Déroulement concerté

Le consensus auquel sont arrivés le canton et les communes traduit leur volonté de travailler en partenariat. Les communes obtiennent une marge de manœuvre plus large, tandis que la procédure d’aménagement du territoire s’en trouve facilitée et accélérée, tout en devenant plus efficace.

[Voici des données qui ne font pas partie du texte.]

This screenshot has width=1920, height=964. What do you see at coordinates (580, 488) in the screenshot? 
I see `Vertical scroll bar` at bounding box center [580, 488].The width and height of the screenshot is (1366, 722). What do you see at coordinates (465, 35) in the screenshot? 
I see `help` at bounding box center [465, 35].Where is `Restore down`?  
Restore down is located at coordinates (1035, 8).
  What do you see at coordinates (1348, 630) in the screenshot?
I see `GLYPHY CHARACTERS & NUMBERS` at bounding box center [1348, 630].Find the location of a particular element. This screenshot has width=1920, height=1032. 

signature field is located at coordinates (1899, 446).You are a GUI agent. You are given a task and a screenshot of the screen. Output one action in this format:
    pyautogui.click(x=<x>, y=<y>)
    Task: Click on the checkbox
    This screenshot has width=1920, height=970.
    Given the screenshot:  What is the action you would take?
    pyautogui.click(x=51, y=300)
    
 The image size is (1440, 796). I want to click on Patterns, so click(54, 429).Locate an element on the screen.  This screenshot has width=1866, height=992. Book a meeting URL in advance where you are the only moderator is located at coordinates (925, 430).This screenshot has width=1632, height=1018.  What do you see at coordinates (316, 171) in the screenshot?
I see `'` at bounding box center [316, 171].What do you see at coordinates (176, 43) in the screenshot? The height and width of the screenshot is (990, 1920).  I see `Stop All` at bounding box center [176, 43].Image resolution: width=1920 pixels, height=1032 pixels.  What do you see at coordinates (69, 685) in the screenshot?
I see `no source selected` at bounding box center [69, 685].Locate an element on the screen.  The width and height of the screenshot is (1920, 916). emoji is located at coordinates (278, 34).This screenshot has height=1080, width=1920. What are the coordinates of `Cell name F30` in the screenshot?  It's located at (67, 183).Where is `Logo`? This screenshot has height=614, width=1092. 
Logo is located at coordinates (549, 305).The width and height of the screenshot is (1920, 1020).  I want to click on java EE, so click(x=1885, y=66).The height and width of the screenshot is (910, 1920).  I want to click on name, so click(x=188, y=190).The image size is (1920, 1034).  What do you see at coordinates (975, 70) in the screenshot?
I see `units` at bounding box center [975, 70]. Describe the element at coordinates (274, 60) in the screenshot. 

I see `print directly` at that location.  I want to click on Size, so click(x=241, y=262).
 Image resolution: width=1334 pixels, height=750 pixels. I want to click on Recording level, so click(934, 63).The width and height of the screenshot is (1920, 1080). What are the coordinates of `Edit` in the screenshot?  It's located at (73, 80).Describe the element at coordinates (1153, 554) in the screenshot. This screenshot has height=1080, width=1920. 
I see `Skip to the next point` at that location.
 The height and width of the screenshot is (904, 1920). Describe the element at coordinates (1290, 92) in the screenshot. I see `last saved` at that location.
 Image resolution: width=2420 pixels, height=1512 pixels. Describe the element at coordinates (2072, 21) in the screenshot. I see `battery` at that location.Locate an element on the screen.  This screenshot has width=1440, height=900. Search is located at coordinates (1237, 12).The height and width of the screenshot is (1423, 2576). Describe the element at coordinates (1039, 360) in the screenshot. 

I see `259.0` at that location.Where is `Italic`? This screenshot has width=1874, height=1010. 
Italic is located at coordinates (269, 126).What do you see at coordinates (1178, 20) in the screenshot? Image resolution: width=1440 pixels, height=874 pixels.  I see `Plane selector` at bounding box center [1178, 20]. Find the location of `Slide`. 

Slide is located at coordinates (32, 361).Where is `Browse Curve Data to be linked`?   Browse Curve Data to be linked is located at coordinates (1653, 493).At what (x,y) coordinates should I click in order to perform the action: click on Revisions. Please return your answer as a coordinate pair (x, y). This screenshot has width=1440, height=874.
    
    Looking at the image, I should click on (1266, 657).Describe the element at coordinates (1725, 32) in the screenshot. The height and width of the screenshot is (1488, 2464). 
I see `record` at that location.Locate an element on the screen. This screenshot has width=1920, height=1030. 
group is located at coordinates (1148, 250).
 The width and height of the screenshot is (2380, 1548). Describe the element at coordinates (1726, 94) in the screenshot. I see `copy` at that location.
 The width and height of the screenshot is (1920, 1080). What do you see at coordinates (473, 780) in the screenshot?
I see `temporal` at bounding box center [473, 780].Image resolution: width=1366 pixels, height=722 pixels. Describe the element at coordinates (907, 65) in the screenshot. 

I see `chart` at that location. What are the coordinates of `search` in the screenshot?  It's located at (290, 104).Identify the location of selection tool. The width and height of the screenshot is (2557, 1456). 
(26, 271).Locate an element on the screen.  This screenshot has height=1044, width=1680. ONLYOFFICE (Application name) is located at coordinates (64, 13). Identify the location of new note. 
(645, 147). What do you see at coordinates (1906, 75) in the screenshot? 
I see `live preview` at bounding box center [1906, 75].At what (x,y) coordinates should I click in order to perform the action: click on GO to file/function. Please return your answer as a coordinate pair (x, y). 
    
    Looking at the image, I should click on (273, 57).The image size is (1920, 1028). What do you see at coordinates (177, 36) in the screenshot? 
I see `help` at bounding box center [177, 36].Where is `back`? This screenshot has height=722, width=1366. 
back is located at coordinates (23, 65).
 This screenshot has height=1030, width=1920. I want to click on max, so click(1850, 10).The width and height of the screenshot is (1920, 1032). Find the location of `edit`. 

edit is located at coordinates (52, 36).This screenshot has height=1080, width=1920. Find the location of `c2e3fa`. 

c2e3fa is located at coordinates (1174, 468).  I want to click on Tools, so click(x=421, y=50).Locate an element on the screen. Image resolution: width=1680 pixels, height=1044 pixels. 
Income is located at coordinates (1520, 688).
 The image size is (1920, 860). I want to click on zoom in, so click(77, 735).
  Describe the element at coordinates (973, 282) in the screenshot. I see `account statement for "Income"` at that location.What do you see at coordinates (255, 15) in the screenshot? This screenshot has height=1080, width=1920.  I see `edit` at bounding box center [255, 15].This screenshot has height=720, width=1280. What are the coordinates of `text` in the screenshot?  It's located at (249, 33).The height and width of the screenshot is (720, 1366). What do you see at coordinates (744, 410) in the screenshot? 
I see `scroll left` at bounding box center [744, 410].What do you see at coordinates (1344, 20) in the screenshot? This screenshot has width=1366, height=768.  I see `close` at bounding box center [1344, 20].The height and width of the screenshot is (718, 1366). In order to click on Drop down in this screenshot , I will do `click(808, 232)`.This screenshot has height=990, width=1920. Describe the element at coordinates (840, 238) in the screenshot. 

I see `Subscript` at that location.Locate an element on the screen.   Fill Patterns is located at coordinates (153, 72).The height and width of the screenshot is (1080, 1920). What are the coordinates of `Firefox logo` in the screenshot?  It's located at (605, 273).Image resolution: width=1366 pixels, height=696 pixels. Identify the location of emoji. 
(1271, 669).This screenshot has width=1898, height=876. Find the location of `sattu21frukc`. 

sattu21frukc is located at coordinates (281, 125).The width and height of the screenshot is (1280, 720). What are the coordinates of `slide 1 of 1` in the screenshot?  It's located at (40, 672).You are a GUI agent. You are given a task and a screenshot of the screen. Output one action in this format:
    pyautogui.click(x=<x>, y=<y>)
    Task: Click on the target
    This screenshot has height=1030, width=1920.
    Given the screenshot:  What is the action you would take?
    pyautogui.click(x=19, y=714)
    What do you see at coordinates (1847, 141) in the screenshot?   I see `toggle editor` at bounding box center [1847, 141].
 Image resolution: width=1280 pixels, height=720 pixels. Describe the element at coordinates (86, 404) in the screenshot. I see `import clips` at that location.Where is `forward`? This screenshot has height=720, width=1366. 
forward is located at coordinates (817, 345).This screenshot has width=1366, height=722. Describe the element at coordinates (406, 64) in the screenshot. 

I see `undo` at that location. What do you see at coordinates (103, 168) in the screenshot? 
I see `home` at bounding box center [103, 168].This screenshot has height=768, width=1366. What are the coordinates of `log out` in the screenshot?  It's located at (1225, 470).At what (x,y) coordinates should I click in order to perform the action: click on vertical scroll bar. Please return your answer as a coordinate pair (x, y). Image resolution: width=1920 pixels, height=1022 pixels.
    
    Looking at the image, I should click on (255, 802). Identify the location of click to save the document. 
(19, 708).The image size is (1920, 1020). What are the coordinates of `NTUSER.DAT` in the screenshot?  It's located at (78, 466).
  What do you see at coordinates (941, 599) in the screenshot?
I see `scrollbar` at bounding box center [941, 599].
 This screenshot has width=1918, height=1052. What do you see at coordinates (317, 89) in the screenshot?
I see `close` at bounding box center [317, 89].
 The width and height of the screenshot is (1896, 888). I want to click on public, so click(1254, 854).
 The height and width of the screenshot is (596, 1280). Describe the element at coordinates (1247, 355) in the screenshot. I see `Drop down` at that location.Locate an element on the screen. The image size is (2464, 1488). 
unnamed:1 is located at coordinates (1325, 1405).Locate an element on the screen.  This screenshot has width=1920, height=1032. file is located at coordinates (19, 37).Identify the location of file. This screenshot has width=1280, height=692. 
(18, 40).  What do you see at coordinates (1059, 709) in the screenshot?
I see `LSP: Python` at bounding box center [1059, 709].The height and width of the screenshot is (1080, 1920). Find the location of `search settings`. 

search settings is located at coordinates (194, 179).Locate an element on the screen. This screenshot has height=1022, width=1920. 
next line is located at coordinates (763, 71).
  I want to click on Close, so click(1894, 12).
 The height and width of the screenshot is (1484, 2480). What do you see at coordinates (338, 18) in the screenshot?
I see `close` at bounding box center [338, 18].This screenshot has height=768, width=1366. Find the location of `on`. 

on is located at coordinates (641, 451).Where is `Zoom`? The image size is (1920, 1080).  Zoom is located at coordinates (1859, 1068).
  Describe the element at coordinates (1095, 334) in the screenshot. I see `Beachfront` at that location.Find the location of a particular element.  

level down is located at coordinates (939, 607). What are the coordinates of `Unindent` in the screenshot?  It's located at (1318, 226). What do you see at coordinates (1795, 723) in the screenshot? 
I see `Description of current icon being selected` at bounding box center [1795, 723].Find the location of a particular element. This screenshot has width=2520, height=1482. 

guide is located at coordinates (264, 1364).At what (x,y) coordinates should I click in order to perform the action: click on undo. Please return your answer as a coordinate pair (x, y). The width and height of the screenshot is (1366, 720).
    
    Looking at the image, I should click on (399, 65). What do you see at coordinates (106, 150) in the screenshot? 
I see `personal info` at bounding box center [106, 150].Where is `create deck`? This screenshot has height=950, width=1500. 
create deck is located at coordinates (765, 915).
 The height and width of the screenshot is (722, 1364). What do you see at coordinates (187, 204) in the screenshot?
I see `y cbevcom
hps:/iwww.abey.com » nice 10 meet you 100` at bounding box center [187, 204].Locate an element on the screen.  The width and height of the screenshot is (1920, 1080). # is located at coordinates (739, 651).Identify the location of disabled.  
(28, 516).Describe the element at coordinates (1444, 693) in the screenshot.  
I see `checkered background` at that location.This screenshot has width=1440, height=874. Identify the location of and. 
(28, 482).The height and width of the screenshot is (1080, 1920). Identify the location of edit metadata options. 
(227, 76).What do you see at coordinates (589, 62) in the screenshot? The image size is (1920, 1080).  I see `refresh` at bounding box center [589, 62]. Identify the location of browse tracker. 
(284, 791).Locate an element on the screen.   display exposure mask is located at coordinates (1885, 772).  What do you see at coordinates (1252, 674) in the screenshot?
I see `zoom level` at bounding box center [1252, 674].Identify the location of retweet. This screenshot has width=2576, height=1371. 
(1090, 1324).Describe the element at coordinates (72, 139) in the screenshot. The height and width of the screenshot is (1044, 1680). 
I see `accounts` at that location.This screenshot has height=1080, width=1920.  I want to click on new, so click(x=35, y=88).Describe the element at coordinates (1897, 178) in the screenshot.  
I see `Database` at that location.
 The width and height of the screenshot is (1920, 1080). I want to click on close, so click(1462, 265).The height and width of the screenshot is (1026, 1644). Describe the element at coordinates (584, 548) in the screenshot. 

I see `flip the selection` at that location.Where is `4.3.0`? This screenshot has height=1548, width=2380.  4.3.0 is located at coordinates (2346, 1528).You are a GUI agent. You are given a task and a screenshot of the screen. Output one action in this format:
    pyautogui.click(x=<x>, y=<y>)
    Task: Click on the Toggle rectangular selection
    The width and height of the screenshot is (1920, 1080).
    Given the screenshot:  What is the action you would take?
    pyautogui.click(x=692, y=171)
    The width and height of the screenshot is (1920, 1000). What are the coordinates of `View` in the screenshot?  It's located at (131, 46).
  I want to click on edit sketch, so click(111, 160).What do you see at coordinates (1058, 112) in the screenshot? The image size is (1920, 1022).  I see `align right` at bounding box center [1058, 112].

« Beaucoup a été fait, mais beaucoup reste à faire », insiste Daniel Bichsel, président de l’ACB. Le groupe de contact Aménagement est donc maintenu afin de suivre la mise en œuvre des mesures et de rechercher si nécessaire des possibilités d’optimisation. Les procédures d’adoption et de recours devraient elles aussi être vérifiées. « L’aménagement du territoire contribue de manière décisive à la qualité de vie de la population et à la protection de l’environnement. Il garantit aussi des conditions propices à l’économie. Les procédures doivent donc être efficaces », souligne Evi Allemann, responsable de l’aménagement du territoire. Grâce aux nouvelles mesures, l’ACB, l’OACOT et la DIJ veulent contribuer ensemble au développement durable dans l’intérêt de la population, de l’environnement et de l’économie.

Nota bene

Mesures destinées à accélérer la procédure d’aménagement du territoire

  1. Désormais, un entretien initial entre la commune et l’OACOT marquera le début d’une procédure d’aménagement, aux fins d’identifier de possibles obstacles et d’assurer d’emblée une bonne planification.*
  2. Il est recommandé d’utiliser plus fréquemment l’instrument de la demande préalable auprès de l’OACOT, qui existe déjà, afin de répondre en amont aux questions juridiques ou relatives à la planification.
  3. L’OACOT transmettra à l’avenir aux communes qui le souhaitent une liste de thèmes assortie de questions pour leur permettre de corriger leur planification avant le terme de la procédure d’examen préalable.
  4. L’OACOT transmettra plus rapidement aux communes les rapports officiels ou techniques. Cela permettra de rationaliser la procédure et de renforcer le rôle des communes en tant qu’autorités de planification.
  5. Les communes doivent se voir offrir la possibilité de mener elles-mêmes une première partie de la procédure d’examen préalable (demande d’établissement de rapports officiels ou techniques, discussion avec les services et offices concernés, correction). Bien entendu, les communes intéressées doivent disposer des ressources requises pour le faire.*
  6. Les communes peuvent choisir le moment de leur participation.



    Vision commune du rôle des communes et de celui de l’OACOT



  7. Dans le cadre des procédures d’examen préalable et d’approbation des plans, la pesée des intérêts incombe à la commune et non à l’OACOT. L’OACOT se borne à exécuter un contrôle purement juridique.
  8. L’OACOT se borne à l’avenir à examiner les aménagements communaux sous l’angle de la légalité et à s’assurer de leur conformité avec les prescriptions d’aménagement de rang supérieur. L’examen de l’opportunité reste du ressort des communes.*

* Les modifications signalées par un astérisque sont plus profondes et exigent une révision de la législation. Les autres mesures, qui ne nécessitent qu’une simple modification de la pratique, peuvent être mises en œuvre immédiatement.